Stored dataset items
- - -
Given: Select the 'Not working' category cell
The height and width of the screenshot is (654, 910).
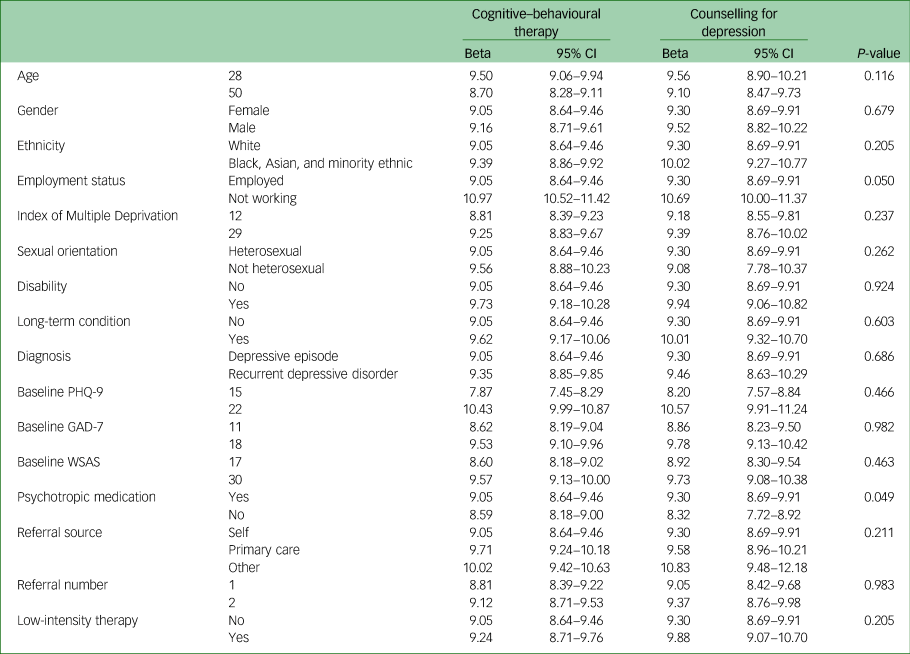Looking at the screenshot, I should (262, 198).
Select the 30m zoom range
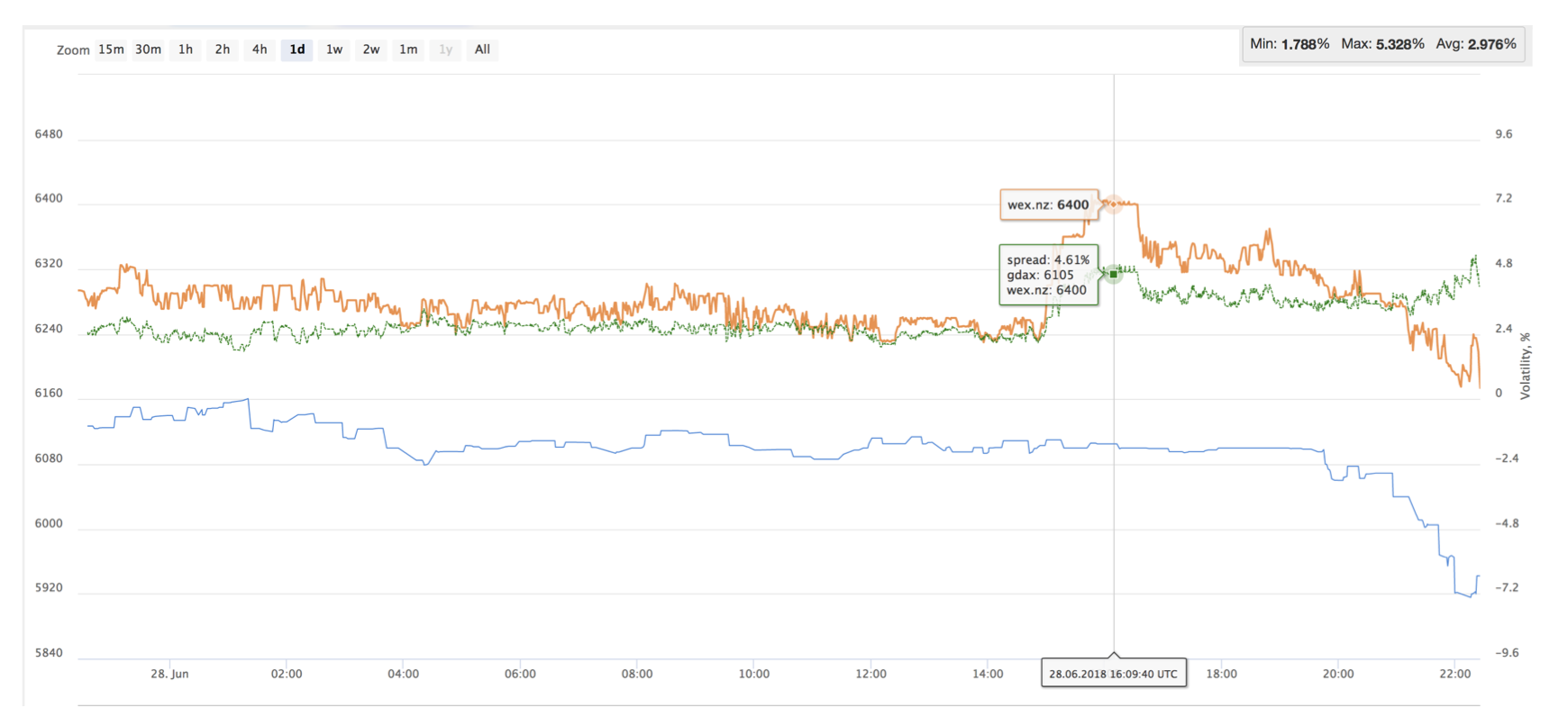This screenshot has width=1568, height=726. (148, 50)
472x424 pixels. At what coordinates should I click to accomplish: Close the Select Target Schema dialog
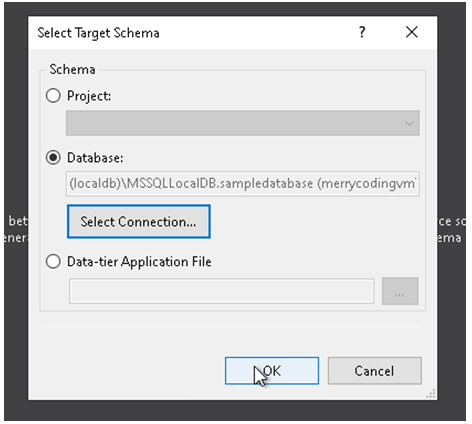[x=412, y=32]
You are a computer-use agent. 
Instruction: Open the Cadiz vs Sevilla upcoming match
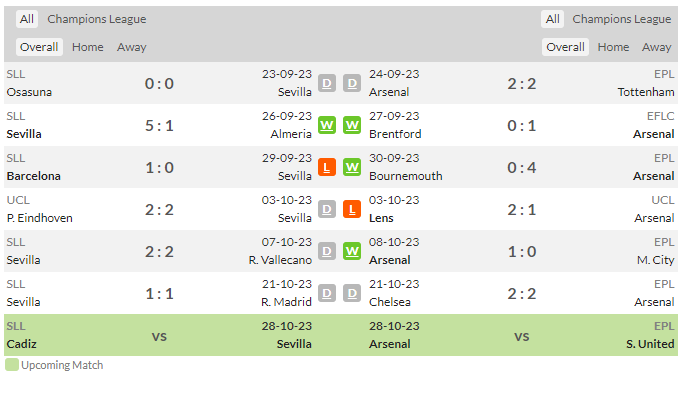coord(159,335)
- - -
• **Work to complete**:
Quote, word for word and nothing more, every line from the line with "Select the 30m zoom range" to the end of the entries, including both ends; skip any pictures.

• **Solution**:
Select the 30m zoom range
This screenshot has width=1568, height=726. (148, 50)
472x424 pixels. At what coordinates should I click to accomplish: Close the Select Target Schema dialog
[x=412, y=32]
You are a computer-use agent. 
Instruction: Open the Cadiz vs Sevilla upcoming match
coord(159,335)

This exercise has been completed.